■ **Stored data**
++++
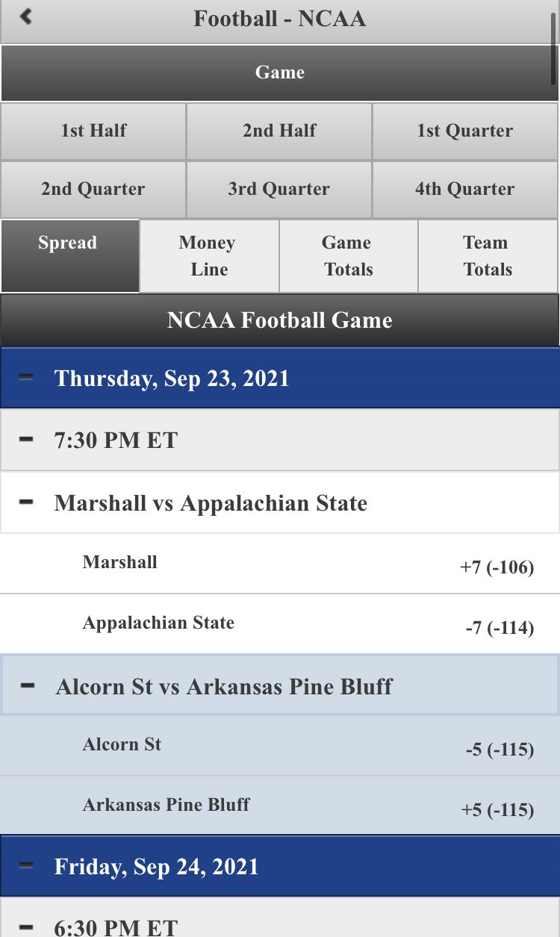Select the Game period button

[279, 72]
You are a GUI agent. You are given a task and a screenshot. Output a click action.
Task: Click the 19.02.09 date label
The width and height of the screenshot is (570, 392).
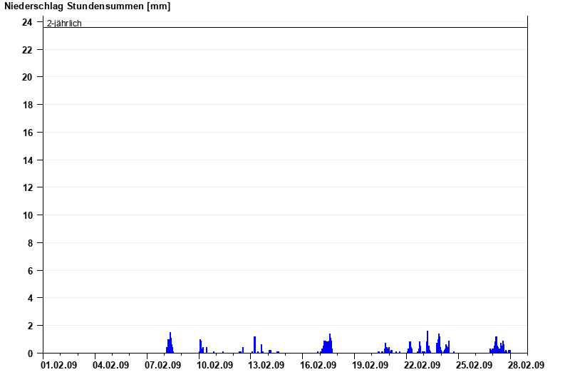coord(371,365)
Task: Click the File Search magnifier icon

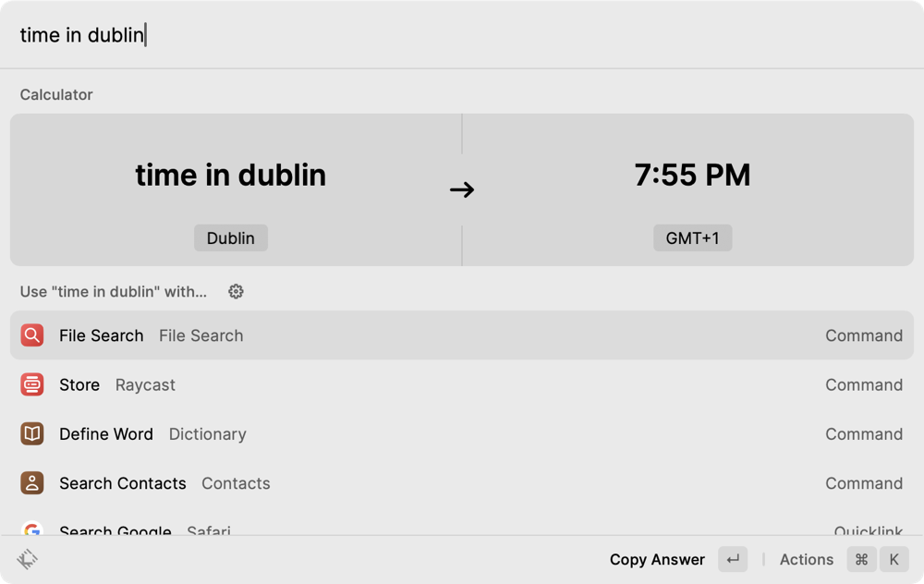Action: point(32,335)
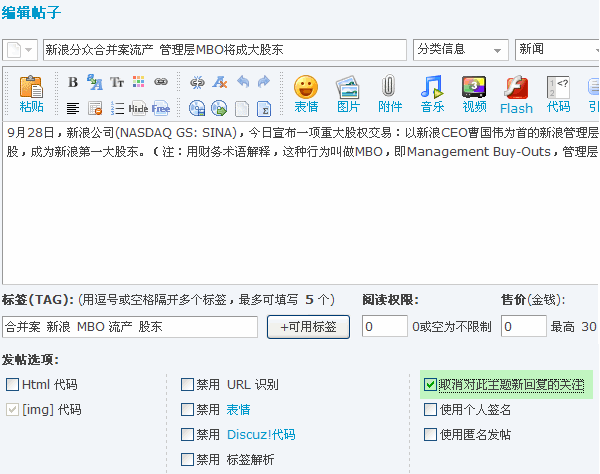
Task: Open the emoticon (表情) picker
Action: pyautogui.click(x=306, y=94)
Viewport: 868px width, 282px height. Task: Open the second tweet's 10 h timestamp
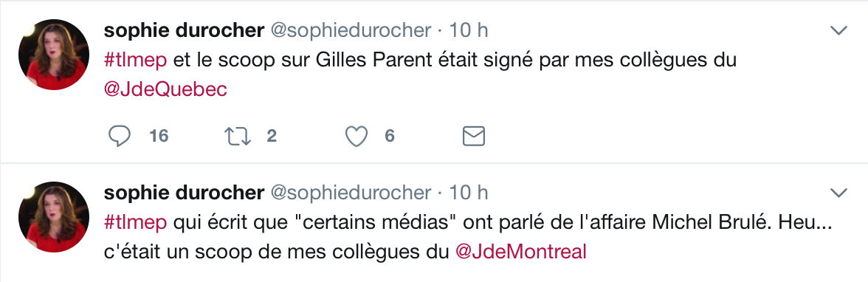(x=468, y=192)
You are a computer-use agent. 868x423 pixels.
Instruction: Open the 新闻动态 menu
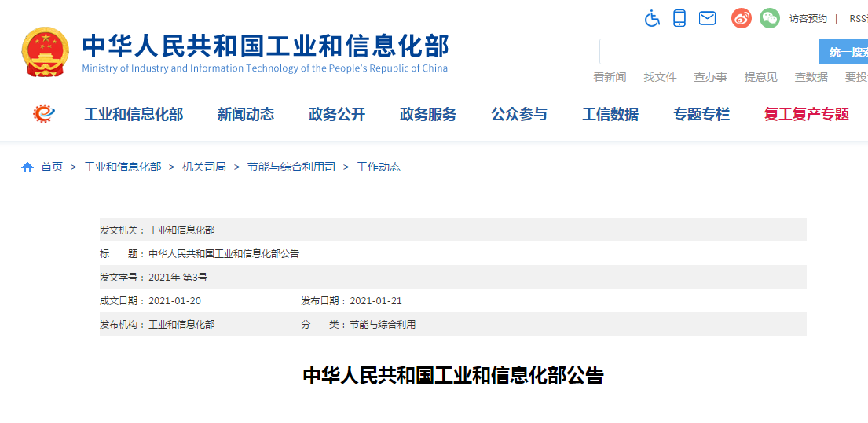[246, 115]
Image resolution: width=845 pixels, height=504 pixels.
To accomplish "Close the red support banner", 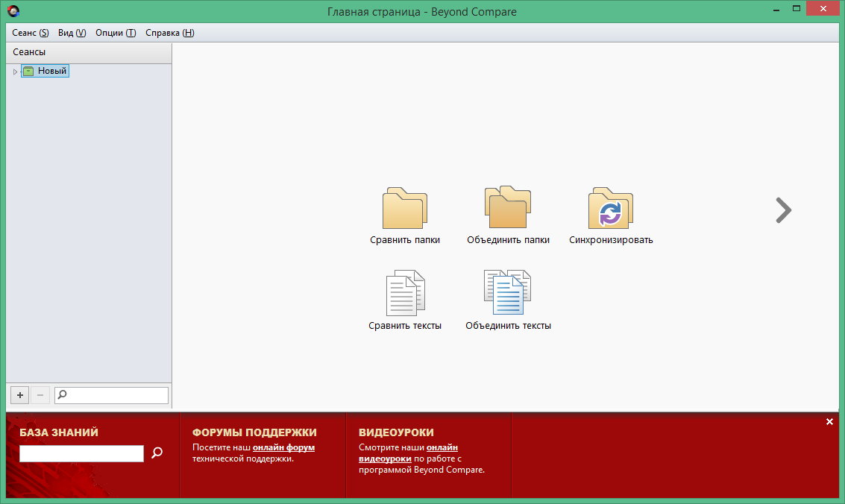I will point(829,422).
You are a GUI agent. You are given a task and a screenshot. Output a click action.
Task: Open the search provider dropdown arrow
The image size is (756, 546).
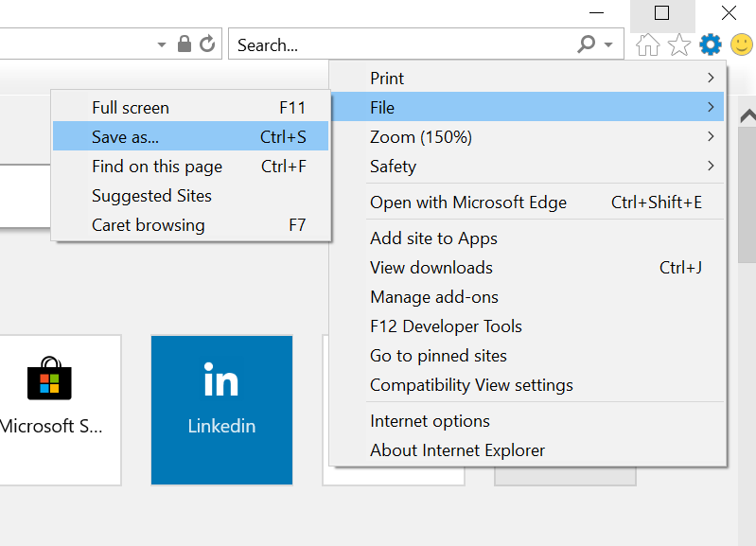point(608,44)
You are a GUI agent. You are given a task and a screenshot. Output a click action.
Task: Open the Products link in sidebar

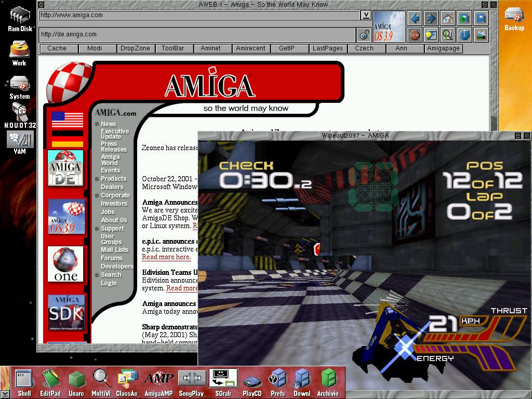(113, 179)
++++
■ **Task to carry out**
Quote, please, only the lines running from the one with "The image size is (756, 546)." down to the final line of the data above, keeping both ends and skipping the pictures.

■ **Expected answer**
The image size is (756, 546).
point(608,44)
You are a GUI agent. You are given a task and a screenshot. Output a click action.
Task: Open the Products link in sidebar

(113, 179)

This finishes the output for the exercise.